From c9bd27c108e87ddb496f552f1a7570a9f47a2c54 Mon Sep 17 00:00:00 2001
From: Benjamin Naecker <ben@oxide.computer>
Date: Thu, 11 Jul 2024 15:51:52 +0000
Subject: [PATCH 2/2] Review feedback

- Rename error variant for clarity
- Comment on deletion batch size
---
 oximeter/db/src/client/mod.rs | 5 ++++-
 oximeter/db/src/lib.rs        | 2 +-
 2 files changed, 5 insertions(+), 2 deletions(-)

diff --git a/oximeter/db/src/client/mod.rs b/oximeter/db/src/client/mod.rs
index 8650dc1c76..364c1ec46c 100644
--- a/oximeter/db/src/client/mod.rs
+++ b/oximeter/db/src/client/mod.rs
@@ -1001,6 +1001,9 @@ impl Client {
             })
             .await?;
 
+        // This size is arbitrary, and just something to avoid enormous requests
+        // to ClickHouse. It's unlikely that we'll hit this in practice anyway,
+        // given that we have far fewer than 1000 timeseries today.
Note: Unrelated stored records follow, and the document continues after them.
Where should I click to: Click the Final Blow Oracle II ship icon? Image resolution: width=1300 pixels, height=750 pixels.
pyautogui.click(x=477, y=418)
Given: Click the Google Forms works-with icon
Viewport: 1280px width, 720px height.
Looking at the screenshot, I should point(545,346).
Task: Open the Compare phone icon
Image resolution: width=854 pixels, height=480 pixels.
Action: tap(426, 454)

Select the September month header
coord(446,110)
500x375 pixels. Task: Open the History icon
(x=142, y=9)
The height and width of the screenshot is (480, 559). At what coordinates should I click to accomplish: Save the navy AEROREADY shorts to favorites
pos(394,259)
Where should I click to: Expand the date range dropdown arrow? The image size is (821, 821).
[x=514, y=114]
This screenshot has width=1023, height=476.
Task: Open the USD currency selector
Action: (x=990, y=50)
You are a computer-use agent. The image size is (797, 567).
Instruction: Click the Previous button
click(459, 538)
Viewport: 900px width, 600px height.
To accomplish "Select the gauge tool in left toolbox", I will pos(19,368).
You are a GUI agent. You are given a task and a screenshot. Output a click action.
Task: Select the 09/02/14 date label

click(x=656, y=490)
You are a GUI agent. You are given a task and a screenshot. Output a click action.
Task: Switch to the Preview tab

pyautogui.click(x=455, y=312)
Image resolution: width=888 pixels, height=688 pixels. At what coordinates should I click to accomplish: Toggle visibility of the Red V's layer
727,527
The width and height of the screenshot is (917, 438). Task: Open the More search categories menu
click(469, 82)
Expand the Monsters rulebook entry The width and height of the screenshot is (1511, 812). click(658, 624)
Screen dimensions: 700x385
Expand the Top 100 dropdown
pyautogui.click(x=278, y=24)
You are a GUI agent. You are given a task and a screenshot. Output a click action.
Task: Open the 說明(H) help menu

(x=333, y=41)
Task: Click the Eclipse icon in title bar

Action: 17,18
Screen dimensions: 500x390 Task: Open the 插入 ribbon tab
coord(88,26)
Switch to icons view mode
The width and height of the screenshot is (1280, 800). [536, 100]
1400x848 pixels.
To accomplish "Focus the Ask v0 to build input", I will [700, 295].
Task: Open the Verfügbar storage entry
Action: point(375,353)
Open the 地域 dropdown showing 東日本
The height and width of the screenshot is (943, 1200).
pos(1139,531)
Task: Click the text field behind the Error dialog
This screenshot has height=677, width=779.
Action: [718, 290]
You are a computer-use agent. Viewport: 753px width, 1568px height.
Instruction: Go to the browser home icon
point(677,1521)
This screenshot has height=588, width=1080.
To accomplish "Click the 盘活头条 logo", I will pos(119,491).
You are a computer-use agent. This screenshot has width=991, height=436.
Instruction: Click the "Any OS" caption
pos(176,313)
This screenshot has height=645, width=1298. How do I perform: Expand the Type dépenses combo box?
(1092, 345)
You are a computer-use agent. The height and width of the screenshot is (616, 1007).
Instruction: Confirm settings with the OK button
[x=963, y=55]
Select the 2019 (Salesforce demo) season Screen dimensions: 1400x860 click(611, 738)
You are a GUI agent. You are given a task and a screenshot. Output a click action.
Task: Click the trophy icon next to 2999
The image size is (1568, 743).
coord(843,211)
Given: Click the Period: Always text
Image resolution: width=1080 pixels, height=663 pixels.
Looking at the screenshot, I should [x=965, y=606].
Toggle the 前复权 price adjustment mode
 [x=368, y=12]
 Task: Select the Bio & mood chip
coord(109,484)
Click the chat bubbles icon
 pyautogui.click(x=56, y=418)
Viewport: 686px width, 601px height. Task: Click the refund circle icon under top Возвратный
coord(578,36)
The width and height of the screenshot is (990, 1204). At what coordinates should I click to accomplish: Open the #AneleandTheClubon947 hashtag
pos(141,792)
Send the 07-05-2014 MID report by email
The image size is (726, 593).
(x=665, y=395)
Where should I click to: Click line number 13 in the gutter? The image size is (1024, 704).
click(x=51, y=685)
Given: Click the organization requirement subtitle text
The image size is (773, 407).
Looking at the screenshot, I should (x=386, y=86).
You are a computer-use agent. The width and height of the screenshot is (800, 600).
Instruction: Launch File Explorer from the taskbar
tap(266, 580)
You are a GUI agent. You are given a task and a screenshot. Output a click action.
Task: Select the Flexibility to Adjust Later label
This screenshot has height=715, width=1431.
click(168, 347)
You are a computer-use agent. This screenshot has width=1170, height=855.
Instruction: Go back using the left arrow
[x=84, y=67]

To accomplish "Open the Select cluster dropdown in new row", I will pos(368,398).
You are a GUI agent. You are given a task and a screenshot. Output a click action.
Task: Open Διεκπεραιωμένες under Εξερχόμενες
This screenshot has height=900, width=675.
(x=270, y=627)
         const DELETE_BATCH_SIZE: usize = 1000;
         let maybe_on_cluster = if replicated {
             format!("ON CLUSTER {}", crate::CLUSTER_NAME)
@@ -1056,7 +1059,7 @@ impl Client {
                 .map(|line| line.trim().parse().map_err(Error::from))
                 .collect(),
             Err(e) if e.kind() == ErrorKind::NotFound => Ok(vec![]),
-            Err(err) => Err(Error::ReadTimeseriesToDelete { err }),
+            Err(err) => Err(Error::ReadTimeseriesToDeleteFile { err }),
         }
     }
 
diff --git a/oximeter/db/src/lib.rs b/oximeter/db/src/lib.rs
index be71c7ecb9..123e4f15d4 100644
--- a/oximeter/db/src/lib.rs
+++ b/oximeter/db/src/lib.rs
@@ -139,7 +139,7 @@ pub enum Error {
     NonSequentialSchemaVersions,
 
     #[error("Could not read timeseries_to_delete file")]
-    ReadTimeseriesToDelete {
+    ReadTimeseriesToDeleteFile {
         #[source]
         err: io::Error,
     },